Ulf Linde


Ulf Harald Linde was a Swedish art critic, writer, jazz musician, museum director and a member of the Swedish Academy.

Biography

Linde was born in the Östermalm district of Stockholm. Interested in jazz music from a young age, he started playing the trumpet in the late 1940s, but soon switched to vibraphone. Between 1948 and 1952 he played in the groups of Thore Jederby and Simon Brehm, and recorded together with musicians such as Arne Domnérus, Bengt Hallberg, and James Moody, as well as with groups led by himself.
After his musical career ended, Linde worked as an art critic for Dagens Nyheter between 1956 and 1968, then as a professor at the Royal Institute of Art until 1975, as chief curator at Moderna Museet in Stockholm from 1973 to 1976, and as director of the Thiel Gallery in Stockholm from 1977 to 1997. A prominent critic, his 1960 book Spejare had a large influence on the view of art in Sweden in the 1960s, and is mentioned as having "delivered an incendiary starting-point for an open concept of art based on the viewer’s active participation." Linde wrote over 30 books during his career, among them several monographs on artists and poets such as Pablo Picasso, Henri Matisse, Siri Derkert and Wallace Stevens.
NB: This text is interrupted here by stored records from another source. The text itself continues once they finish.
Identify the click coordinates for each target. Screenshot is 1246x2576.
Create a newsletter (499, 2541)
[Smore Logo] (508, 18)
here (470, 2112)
In 1961 and 1963, he produced a number of replicas of Marcel Duchamp's readymades for exhibitions at Moderna Museet; the replicas, which were signed by Duchamp, would later be used for a number of exhibitions around the world.
Linde was a member of the Royal [Swedish Academy of Fine Arts] from 1963. He was elected a member of the Swedish Academy on 10 February 1977 and admitted on 20 December 1977, succeeding the writer Eyvind Johnson to seat 11.